1971 Warnung vor einer heiligen Nutte Werkfoto 960x540 1Ausstellung des DFF - Deutsches Filminstitut & Filmmuseum, 2. April 2025 bis 1. Februar 2026, Teil 6

Redaktion

Frankfurt am Main (Weltexpresso) - In den 1950er bis 1970er Jahren entwickelte sich die Technik hinter den Kulissen rasant weiter. Es entstanden noch bessere Dollies und Kräne, die auch bei Außenaufnahmen eingesetzt werden konnten, man nutzte Stabilisatoren, um die immer leichter werdenden Handkameras ruhiger führen zu können, montierte Kameras auf Autodächer, es gab die erste Helikopterkamera.

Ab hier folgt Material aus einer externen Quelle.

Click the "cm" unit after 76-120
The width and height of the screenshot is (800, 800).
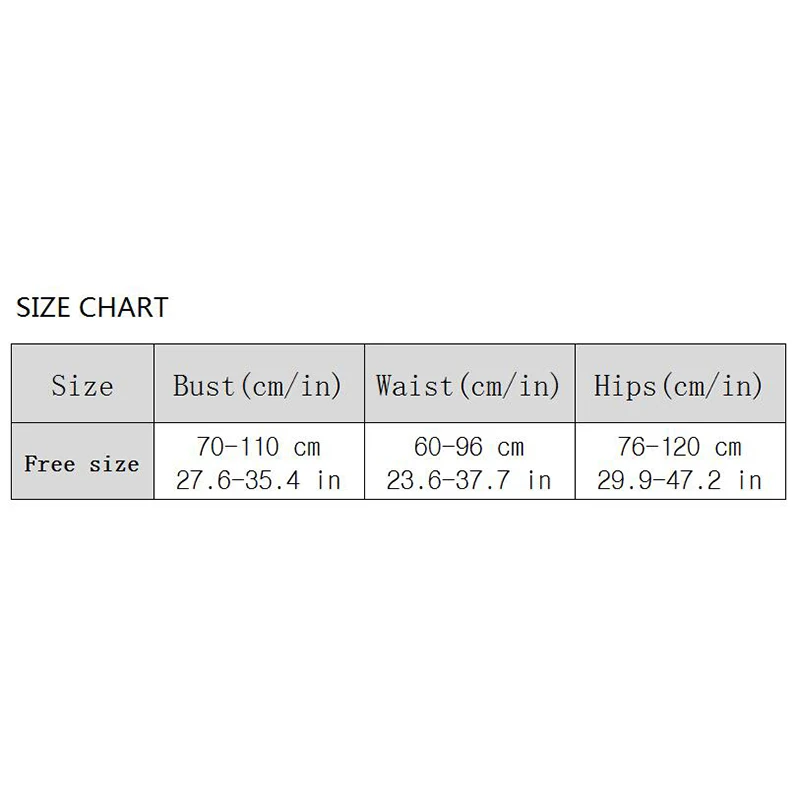pyautogui.click(x=728, y=447)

Nicht nur in Hollywood, auch im west- und osteuropäischen Kino kam es dadurch zu buchstäblich neuen Höhenflügen in der Produktion von Plansequenzen. So wie die Kamera in der Luft schwebend ein Gefecht im Kriegsfilm THE LONGEST DAY (US 1962, R: Ken Annakin, Andrew Marton, Gerd Oswald) einfängt, so düst sie in erstaunlichem Tempo über das napoleonische Schlachtfeld in WOINA I MIR (Krieg und Frieden, SU 1966, R: Sergei Bondartschuk). Und während Jean-Luc Godards Kameramann Raoul Coutard mit der Caméflex (einer 35mmHandkamera von Éclair) Jean-Paul Belmondo und Jean Seberg in À BOUT DE SOUFFLE (FR 1960) minutenlang auf der Champs Élysées folgt, so fährt Agnès Vardas Kamera den Hauptfiguren in CLÉODE 5 À 7 (FR/IT 1962) am Ende auf Schienen hinterher, die sogar (versehentlich) im Bild zu sehen sind.

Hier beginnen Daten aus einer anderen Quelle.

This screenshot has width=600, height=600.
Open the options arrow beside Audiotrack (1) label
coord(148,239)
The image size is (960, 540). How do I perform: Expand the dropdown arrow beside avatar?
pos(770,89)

Die Kamera in Michail Kalatosows SOY CUBA (CU/SU 1964) scheint keinen physikalischen Gesetzen zu gehorchen, wenn sie in einer der virtuosesten Plansequenzen überhaupt mehrere Stockwerke überwindet und sogar in einen Swimmingpool abtaucht. „Wie haben die das gemacht?“, fragt man sich auch bei der berühmten Schlusssequenz in PROFESSIONE: REPORTER (IT/FR/ES 1975, R: Michelangelo Antonioni), in der die Kamera durch ein Gitterfenster gleitet und über ein kleines Wüstendorf schwenkt, bis sie am Ende wieder im Zimmer bei der Leiche der von Jack Nicholson dargestellten Figur ankommt.

Die Steadicam

Ein absoluter Meilenstein war die Erfindung der Steadicam durch Garrett Brown, 1974/75: ein komplexes Halterungssystem, das um den Körper geschnallt wird und mit dem Kameraleute erstmals dynamische, aber wackelfreie Aufnahmen in Bewegung machen konnten. Die Steadicam kombinierte die Vorzüge einer makellos ruhigen Dolly-Fahrt mit der Flexibilität und Mobilität einer Handkamera-Aufnahme. Geradezu ikonisch setzte Brown seine neue Technik für die Dreiradfahrten des kleinen Danny in Stanley Kubricks THE SHINING (GB/US 1980) durch die Flure des Overlook-Hotels ein. Die Szenen nahm Brown – der in einem Rollstuhl hinter Danny her geschoben wurde – aus der Untersicht auf; ein ästhetisches Mittel, das sich schon bald zum Klischee in Horrorfilmen entwickelte – der subjektive Blick des Bösen. https://www.youtube.com/watch?v=2W7uKverqX8 

Dank Steadicam wurden die Plansequenzen von den 1980er Jahren an immer agiler und rasanter. Eine der berühmtesten ist sicherlich der „Copacabana-Shot“ in GOODFELLAS (US 1990), den Martin Scorsese und sein Kameramann Michael Ballhaus ohne Steadicam (die Larry McConkey führte) so nicht hätten realisieren können, und der unter Cineast:innen noch heute Furore macht. Ray Liotta als Henry Hill führt sein Date dabei durch den Hintereingang des Copacabana Clubs, um eine endlose Schlange von Wartenden am Haupteingang zu umgehen. Die Kamera klebt in einem sogenannten „Tracking Shot“ an den Rücken der beiden, als diese sich drei Minuten lang durch Kellerflure und die von Köchen wimmelnde Küche ihren Weg bahnen, um am Ende direkt vor der Bühne platziert zu werden, wo ein in der Hand eines Kellners scheinbar heranschwebender Tisch binnen Sekunden bereitgestellt wird. https://www.youtube.com/watch?v=mcXBP-1fduY

Ballhaus hatte zuvor bereits mit Rainer Werner Fassbinder kinematographisch wegweisende Kamerabewegungen verwirklicht: die berühmte 360°-Fahrt um Karl-Heinz Böhm und Margit Carstensen in MARTHA (BRD 1974) war der erste von vielen „Ballhaus-Kreiseln“; ein visuelles Markenzeichen, das er auch in seinen Hollywood-Arbeiten einsetzte, zum Beispiel THE COLOR OF MONEY (US 1986, R: Martin Scorsese) oder THE FABULOUS BAKER BOYS (US 1989, R: Steve Kloves).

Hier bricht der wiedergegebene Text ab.